Tampopo
- Author: Yasunari Kawabata
- Original title: たんぽぽ
- Translator: Michael Emmerich
- Language: Japanese
- Publication date: 1964 (magazine) 1972 (novel)
- Publication place: Japan

= Tanpopo (novel) =

Posthumous novel by Yasunari Kawabata

Tanpopo ("The Dandelion") is a Japanese novel by Yasunari Kawabata, written in 1964, but published only posthumously in 1972, left unfinished when the author died. Kawabata had commenced serializing his final novel in the literary magazine Shincho, but after winning the Nobel Prize for Literature in October 1968 he ceased all publishing activity.

A French translation with the title Les pissenlits was published in 2012. An English translation with an afterword by Michael Emmerich was published in 2017 by New Directions.

==Plot==
Kizaki Ineko has been placed in asylum. Her illness, somagnosia, is a fictional illness is the inability to perceive or see the bodies of others.

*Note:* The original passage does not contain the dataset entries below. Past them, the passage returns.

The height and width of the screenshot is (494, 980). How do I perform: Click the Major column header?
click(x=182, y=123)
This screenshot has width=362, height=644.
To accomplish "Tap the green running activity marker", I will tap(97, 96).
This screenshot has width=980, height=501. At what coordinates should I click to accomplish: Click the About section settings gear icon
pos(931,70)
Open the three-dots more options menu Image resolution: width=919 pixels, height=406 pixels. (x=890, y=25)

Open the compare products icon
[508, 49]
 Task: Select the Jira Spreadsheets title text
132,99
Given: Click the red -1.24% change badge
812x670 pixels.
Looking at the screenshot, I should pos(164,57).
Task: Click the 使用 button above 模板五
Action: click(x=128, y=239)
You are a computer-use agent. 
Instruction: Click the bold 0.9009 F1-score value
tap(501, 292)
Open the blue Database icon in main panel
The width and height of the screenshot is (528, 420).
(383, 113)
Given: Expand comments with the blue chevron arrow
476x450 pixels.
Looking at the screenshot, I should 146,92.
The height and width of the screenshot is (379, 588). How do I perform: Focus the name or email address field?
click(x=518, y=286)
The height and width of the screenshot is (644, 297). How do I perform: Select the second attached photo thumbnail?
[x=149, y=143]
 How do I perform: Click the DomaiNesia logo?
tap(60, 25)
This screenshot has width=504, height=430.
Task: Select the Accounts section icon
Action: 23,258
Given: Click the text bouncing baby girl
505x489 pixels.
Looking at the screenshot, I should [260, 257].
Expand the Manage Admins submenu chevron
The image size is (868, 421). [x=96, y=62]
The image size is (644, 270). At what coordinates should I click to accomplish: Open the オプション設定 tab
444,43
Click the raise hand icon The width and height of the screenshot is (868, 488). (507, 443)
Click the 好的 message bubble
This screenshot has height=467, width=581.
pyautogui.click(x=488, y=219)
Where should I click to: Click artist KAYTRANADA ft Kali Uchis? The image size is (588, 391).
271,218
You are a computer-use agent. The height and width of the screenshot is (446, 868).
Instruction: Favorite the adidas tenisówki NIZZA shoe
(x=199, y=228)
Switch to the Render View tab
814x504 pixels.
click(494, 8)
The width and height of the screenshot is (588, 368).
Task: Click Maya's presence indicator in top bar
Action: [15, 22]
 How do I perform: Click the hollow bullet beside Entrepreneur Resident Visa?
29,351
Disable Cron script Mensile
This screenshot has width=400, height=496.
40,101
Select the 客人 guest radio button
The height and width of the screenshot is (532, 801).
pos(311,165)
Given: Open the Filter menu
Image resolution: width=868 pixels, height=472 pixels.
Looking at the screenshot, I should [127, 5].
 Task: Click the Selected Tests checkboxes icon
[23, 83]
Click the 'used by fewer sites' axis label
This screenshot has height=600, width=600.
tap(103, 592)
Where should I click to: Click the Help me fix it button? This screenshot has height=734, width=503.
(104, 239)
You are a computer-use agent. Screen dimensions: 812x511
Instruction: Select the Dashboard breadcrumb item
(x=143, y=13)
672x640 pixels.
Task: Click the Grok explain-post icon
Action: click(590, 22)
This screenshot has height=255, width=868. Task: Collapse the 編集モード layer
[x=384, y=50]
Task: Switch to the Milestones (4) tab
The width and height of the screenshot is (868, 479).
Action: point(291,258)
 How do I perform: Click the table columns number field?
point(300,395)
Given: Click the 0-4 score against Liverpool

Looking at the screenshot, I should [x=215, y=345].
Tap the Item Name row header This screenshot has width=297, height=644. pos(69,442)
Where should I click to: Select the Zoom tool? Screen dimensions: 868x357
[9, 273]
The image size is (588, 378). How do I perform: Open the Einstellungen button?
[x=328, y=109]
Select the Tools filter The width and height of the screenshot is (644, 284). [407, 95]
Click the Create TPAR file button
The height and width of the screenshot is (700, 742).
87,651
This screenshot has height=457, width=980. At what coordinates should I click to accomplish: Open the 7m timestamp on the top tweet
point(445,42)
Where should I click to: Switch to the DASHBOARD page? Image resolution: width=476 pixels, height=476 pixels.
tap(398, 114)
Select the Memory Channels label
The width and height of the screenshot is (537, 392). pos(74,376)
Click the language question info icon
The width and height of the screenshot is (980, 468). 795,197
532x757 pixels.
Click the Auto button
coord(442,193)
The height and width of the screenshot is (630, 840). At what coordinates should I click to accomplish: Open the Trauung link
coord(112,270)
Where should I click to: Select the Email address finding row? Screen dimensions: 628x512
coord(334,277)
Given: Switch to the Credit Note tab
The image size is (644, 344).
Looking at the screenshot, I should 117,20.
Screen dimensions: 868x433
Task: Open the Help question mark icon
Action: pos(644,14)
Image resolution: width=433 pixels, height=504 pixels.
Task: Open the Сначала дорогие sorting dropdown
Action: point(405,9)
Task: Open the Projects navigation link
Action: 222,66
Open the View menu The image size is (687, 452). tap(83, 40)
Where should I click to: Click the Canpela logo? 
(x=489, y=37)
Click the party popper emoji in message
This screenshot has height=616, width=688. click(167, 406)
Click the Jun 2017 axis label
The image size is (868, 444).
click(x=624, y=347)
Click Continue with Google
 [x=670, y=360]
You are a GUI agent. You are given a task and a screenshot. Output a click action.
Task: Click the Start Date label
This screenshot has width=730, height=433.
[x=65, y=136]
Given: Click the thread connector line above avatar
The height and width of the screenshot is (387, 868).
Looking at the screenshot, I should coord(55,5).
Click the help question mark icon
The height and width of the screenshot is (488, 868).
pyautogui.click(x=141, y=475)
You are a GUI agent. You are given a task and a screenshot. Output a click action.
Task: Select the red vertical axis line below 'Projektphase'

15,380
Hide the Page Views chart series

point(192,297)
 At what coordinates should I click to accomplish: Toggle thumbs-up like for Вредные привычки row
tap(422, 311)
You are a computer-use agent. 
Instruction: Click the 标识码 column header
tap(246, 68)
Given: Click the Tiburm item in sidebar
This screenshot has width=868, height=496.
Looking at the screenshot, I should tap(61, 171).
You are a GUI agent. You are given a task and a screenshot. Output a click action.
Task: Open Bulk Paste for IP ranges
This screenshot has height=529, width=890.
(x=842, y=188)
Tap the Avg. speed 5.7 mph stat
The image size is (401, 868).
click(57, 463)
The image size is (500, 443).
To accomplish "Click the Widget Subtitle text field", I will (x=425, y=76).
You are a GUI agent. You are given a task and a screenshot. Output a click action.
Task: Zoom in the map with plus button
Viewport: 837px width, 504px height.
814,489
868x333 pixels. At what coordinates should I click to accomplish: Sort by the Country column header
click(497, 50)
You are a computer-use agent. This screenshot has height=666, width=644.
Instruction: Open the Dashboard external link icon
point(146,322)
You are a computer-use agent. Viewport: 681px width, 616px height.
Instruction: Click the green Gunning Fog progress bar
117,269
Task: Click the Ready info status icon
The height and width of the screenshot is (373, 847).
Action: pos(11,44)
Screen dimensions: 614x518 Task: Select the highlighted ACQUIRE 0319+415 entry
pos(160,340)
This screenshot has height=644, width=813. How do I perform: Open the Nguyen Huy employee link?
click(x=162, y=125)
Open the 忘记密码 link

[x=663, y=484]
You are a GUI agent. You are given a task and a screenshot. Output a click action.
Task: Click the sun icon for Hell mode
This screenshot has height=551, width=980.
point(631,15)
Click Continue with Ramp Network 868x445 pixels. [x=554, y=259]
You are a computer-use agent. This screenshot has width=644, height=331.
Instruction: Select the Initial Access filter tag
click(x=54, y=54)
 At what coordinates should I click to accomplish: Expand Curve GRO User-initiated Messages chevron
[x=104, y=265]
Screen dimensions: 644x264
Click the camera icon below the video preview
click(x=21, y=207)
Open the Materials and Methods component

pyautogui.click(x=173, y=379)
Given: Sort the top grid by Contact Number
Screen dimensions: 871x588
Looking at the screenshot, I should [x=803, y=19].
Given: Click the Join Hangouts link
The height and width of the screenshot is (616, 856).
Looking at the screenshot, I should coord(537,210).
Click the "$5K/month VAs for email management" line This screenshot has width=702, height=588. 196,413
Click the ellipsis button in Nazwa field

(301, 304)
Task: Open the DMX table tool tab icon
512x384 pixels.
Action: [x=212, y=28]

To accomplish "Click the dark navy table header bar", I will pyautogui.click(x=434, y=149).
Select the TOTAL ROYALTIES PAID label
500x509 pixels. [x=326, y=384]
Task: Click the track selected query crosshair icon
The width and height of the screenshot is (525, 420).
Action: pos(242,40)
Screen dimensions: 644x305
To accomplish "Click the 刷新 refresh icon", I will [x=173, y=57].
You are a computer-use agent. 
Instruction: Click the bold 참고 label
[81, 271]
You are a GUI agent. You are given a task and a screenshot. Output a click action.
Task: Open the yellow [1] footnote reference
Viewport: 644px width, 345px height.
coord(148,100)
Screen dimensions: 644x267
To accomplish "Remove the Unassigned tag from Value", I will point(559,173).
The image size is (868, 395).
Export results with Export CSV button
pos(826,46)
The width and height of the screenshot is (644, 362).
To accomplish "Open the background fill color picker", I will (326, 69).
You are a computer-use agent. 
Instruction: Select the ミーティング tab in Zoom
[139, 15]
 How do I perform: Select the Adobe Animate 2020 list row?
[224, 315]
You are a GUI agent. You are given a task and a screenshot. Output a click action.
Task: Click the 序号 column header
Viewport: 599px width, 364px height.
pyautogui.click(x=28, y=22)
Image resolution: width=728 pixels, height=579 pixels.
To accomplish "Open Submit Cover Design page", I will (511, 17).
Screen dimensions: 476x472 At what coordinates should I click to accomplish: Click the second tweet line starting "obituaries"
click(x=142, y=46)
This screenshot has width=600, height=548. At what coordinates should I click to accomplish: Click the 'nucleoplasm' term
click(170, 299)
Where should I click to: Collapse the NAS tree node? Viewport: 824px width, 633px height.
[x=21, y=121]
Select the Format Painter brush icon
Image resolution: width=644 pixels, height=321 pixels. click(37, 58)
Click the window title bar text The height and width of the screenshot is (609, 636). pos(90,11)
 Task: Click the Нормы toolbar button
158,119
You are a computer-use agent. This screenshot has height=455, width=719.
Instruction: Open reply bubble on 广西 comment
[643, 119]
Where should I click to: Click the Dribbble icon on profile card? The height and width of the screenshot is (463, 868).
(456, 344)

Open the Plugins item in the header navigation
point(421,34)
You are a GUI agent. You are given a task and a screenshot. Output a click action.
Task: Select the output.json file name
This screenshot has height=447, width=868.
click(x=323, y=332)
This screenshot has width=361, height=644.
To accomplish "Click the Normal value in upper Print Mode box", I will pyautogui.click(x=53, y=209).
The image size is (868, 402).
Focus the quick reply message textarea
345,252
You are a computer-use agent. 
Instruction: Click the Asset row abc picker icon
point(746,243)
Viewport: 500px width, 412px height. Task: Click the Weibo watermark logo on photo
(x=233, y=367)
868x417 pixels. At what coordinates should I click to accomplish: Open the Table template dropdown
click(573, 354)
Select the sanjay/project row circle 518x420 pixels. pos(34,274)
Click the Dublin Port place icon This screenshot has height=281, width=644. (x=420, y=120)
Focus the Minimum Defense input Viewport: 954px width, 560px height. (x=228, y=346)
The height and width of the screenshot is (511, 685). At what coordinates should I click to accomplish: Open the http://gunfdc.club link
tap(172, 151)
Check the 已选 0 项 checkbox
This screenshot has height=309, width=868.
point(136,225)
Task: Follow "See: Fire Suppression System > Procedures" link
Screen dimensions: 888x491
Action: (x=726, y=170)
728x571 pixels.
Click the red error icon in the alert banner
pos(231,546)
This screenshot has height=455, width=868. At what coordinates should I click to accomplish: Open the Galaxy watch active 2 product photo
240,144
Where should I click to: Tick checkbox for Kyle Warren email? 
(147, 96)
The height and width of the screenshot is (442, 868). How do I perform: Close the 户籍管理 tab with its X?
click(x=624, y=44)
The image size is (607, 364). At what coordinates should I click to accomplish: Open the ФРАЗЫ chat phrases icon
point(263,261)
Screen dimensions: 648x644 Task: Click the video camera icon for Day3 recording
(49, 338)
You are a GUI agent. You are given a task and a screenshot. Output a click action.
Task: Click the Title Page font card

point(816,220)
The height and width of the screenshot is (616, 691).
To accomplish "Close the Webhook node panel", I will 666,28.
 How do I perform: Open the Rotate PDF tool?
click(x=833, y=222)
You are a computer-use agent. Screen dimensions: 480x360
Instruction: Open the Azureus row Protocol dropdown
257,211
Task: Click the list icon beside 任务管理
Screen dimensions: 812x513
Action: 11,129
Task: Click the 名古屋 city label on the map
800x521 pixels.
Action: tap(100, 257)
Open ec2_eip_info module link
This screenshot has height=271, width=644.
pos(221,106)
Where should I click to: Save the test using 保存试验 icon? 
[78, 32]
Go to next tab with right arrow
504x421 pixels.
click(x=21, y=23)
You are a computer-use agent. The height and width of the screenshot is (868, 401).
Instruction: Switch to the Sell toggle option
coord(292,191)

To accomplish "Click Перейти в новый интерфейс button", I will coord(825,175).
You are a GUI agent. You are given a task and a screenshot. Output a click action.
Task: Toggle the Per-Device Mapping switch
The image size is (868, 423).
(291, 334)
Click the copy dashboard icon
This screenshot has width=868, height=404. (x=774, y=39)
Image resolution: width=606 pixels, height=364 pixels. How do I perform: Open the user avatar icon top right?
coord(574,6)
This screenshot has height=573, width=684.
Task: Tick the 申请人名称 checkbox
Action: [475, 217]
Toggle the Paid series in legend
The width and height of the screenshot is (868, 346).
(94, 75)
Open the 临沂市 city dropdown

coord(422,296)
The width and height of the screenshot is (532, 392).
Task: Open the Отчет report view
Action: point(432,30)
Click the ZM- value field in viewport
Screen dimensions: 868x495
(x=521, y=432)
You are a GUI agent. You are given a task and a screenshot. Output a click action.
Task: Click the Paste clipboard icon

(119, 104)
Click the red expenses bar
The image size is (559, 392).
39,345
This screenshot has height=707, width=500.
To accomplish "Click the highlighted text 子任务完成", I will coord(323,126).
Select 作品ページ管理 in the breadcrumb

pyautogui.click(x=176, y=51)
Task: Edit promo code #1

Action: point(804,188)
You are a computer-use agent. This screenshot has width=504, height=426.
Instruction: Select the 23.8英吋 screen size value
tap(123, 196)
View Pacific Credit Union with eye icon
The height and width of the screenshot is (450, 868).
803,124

The condition, naturally, affects her ability to relate to others as well: the fellow asylum inmate who writes, calligraphically, “To enter the Buddha world is easy; to enter the world of demons is difficult,” is to her simply a floating brush, while her boyfriend, Kuno, is a specter.

Then plot turns on the blindness of the girl Inako (稲子), when making love to the boy Hisano (久野) and the conversations leading to the decision of the girl's mother to protect him from the girl, lest she harm him when she is blind.